**DESCRIPTION OF THE TASK**
Find the line containing "[Оценка 1] (917, 1894)". Reproduce it and every line after it up to the end of the records, exactly as written.
═════ LISTED ENTRIES ═════
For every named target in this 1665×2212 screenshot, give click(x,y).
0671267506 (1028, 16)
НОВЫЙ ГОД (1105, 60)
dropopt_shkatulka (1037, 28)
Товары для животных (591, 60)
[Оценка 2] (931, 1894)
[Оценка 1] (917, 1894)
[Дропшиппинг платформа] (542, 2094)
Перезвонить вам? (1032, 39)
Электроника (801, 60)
═════
**WRITTEN REPLY**
[Оценка 1] (917, 1894)
[Дропшиппинг платформа] (542, 2094)
Перезвонить вам? (1032, 39)
Электроника (801, 60)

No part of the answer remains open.